La commission du développement durable, réunie le 6 février dernier, a unanimement voté cette proposition de loi.

Elle a toutefois adopté un amendement de cohérence afin de faire concorder la nouvelle version de l’article L. 541-10-2 issue de l’ordonnance du 11 janvier 2012 avec le dispositif introduit par la présente proposition de loi.
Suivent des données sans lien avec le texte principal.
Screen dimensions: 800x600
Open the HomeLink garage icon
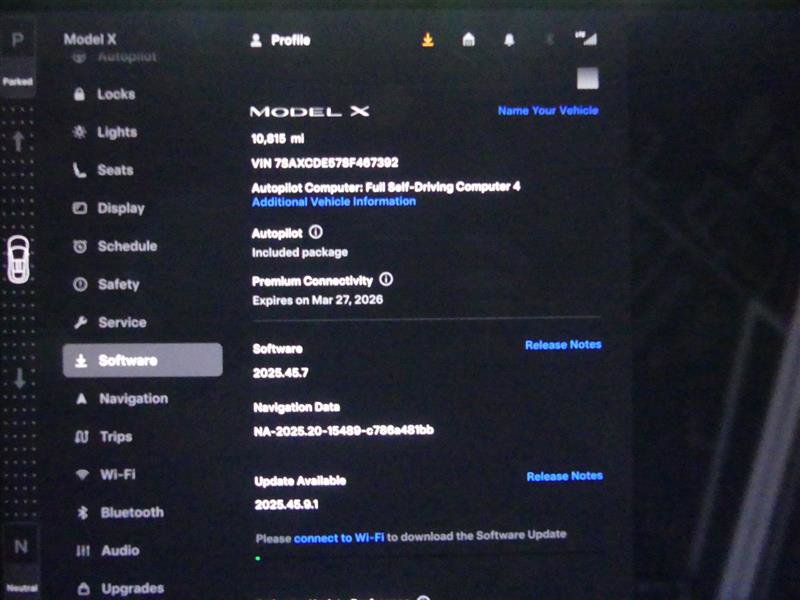[x=468, y=40]
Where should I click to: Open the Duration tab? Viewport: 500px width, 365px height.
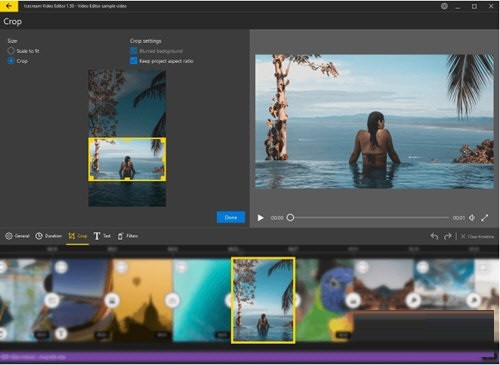49,236
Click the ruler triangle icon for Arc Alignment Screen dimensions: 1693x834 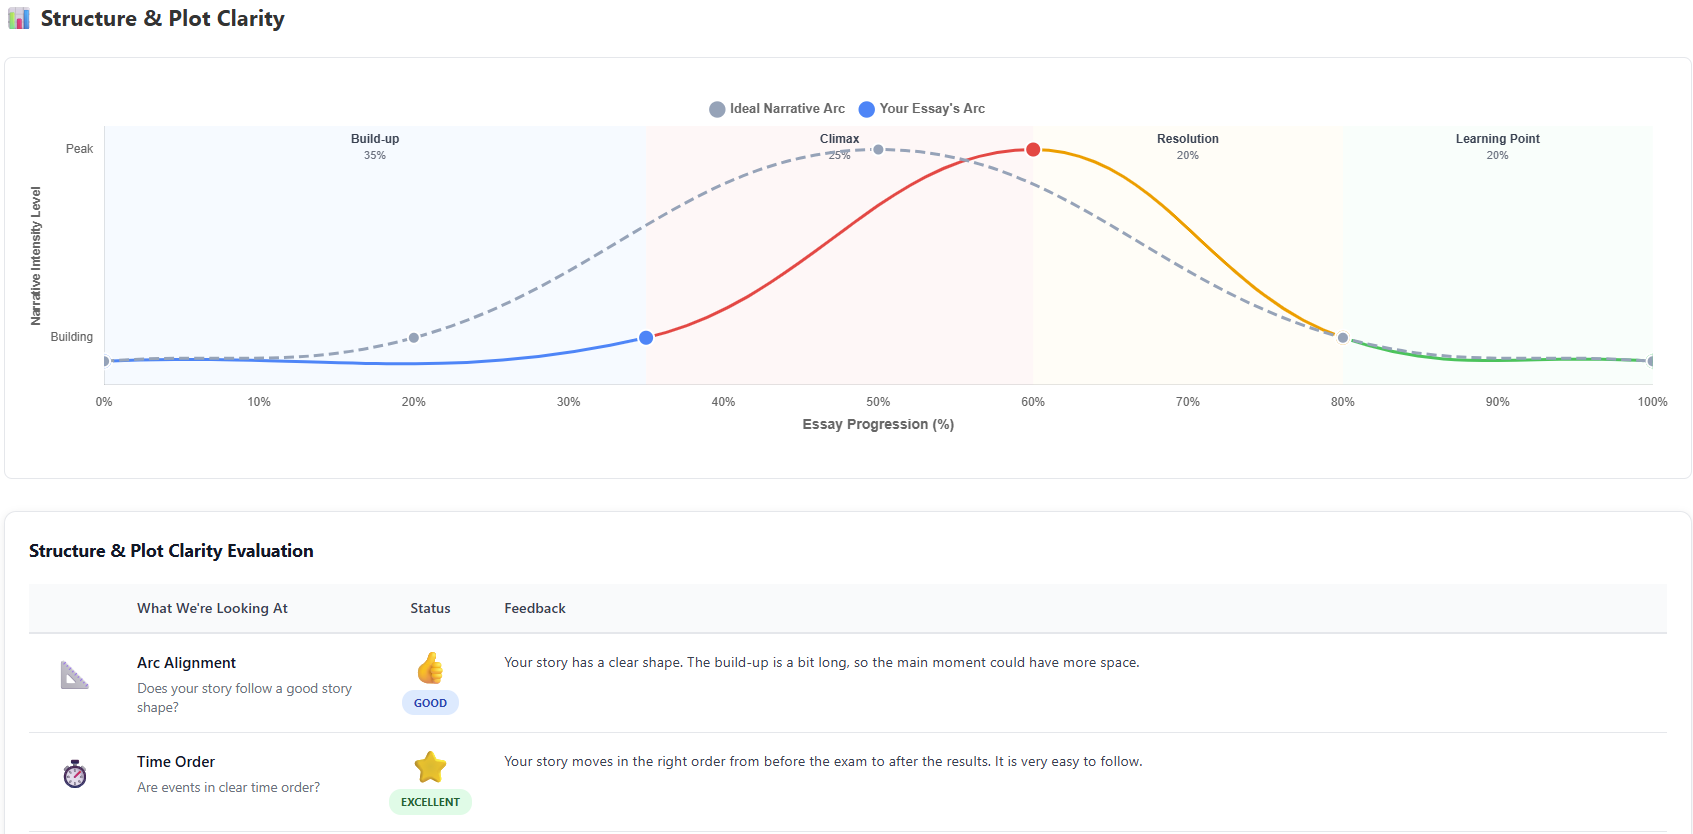pyautogui.click(x=75, y=676)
Je conclurai donc en insistant sur le fait que la contribution visible, répercutée à l’identique du producteur jusqu’au consommateur final, est essentielle. Elle évite l’application de marges à chaque étape de la commercialisation du produit et permet de minimiser les coûts de fin de vie, tout en garantissant un traitement de qualité. Le consommateur final finance la fin de vie de son produit, et non pas une partie des bénéfices des fabricants et revendeurs d’équipements.

Le régime de la contribution visible obligatoire a aussi permis, ces dernières années, non seulement de mieux sensibiliser et informer nos concitoyens, mais aussi de sécuriser les ressources des éco-organismes agréés et de leur donner la visibilité nécessaire pour structurer la filière de recyclage.

La disparition prématurée de la contribution visible risquerait non seulement de contraindre la filière de DEEE française à revoir ses ambitions à la baisse, mais aussi de fragiliser un système qui a permis la mise en place, en quelques années, d’un recyclage des DEEE à haute qualité environnementale et qui nous permettra de léguer une belle planète à nos enfants. Car, comme le disait si joliment Saint-Exupéry, nous n’héritons pas de la terre de nos parents, nous l’empruntons à nos enfants ! (Applaudissements.)